■ **Instruction 1**:
Translate this sentence from the forum thread on direct soldering into Spanish: "I use a $15 dollar, 40 watt Weller for general use."
■ **Instruction 2**:
In the forum thread on direct soldering, what tool does Bret use to keep the blade tip of his iron in perfect condition?
■ **Instruction 3**:
Write the next post in the forum thread on direct soldering versus plug connectors, following on from the final reply.
== Quoted passage ==
# Direct soldering vs. r minus plugs



## DARKSCOPE001 (Jun 14, 2006)

Ok guys I was at the track today and I was racing. a freind of mine loaned some packs to run for a few races. the one pack had some weird deans plug on it because if i pluged it all the way in the esc shut down but if i pulled it out just a little the power started flowing. also I use deans plugs on the motor to take alot of the work out of it. also i use deans plugs on the motor. and I was talking to a couple of guys who used to be sponsored and they boath said that yes I can use deans on the motor but if I want every last bit out of it that I should just direct solder. also they said that If I am running realy nice matched packs (and I am) that for that to even mater I should be direct soldering them. now I dont realy want to direct solder because I dont like keeping a hot iorn around my pit. but I can if direct soldering is realy the only way to get all that power out of my expensive batteries. but I was wondering if the r minus or "corraly" plugs are just as good as direct. also I will be going back to direct on the motor. but I suppose my next question will be what a good iorn is because right now i have the gun that gets pretty hot but is not great for solder joints that you have to rework many many times. also i have the radio shack digital iorn and it says that it goes up to 800 but this one dude had a old ungar or hacko that said 730 and was much much hotter than my radioshack so any suggestions on a realy good but pretty affordable iorn woud be much appreceated.


THANKS
Sean Scott

p,s. sory about the realy realy long post.


----------



## The Jet (Sep 25, 2001)

Sean,
Since your buying good "race" packs, you might as well get used to having a hot iron within reach. How much of a difference it makes I'm not sure, but there HAS to be less resistance with direct soldering, I do it, and you'll see all top level drivers doing it.

As for what iron, that's a subject that has been discussed alot, and you'll get alot of different answers. I use a $15 dollar, 40 watt Weller for general use. I use a mill bastard file to keep the BLADE tip in perfect condition...File the tip agressively (sp?) then kill it with solder (tin the tip) wipe it on a damp sponge and you'll have a perfect tool.

Later, Bret


----------



## trackman (Aug 5, 2006)

Tinning the tip and cleaning the tip of the iron is very important...I use a 60 watt iron for general use...

When you add a connector you are not only adding one connection , but you are actually adding 3 connections... ( solder wire to male connector, male connector to female connector , then female connector to solder wire...

When I work with the electric power company, they require a single strand of wire with no connectors when possible because of the loss of power in connectors...


----------



## DARKSCOPE001 (Jun 14, 2006)

no its not that my connections are nasty or anything its just that they tend to fall apart and become worse the more i rework them. also since I have started using a gun it makes it even harder to re-work solder jobs and have them come out ok. so I was just thinking about talking a pencil iorn to the track. right now I have a radioshack digital soldering station and a craftsman 45watt boath of them get hot enough to solder with but the probem is the tips dont last long at all. yes I do re-tin them and everything its just they never last as long as the one weller I had and the gun that I have right now. So I was just wondering if you guys could tell me of a good iorn with tips that last a good time.


THANKS 
Sean Scott


----------



## Rippin (Jan 12, 2006)

As long as you leave the iron on for hours at a time they will burn out. ( I do that too ) because i solder direct. And yes i'm always buying new tips. I file and re tin them till they won't go any more. I can't really say that i've honed in on one brand over another.
===
== Collected data ==
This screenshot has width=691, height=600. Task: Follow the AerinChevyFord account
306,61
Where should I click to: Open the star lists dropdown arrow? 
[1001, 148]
===
■ **Result 1**:
Uso un Weller de 40 vatios y 15 dólares para uso general.

■ **Result 2**:
A mill bastard file.

■ **Result 3**:
----------



## ta_man (Apr 10, 2005)

Maybe you guys are going to laugh at me, but a really good alternative to an iron is a Weller D550 soldering gun. This is the 325 Watt [max] model. When I am doing a lot of soldering I use a Weller 4033S heater (that screws into its handle). But for one or two joints, I pull out the D550. It is fully capable ([if used correctly - see below] of soldering wires to the ends of batteries without overheating the battery. (I don't mean soldering wires to the battery bar, I mean soldering directly to a battery!)

The main issue I see that people have with reworked solder joints getting ratty is not (or at least not always) the temperature of the iron, but the fact that they don't use soldering flux each and every time they make or break the solder joint. Not using flux means they have to press harder with the iron to get the heat transfer and that munges up the wires. I have soldered and unsoldered wires many times without crushing the wires because I always use flux.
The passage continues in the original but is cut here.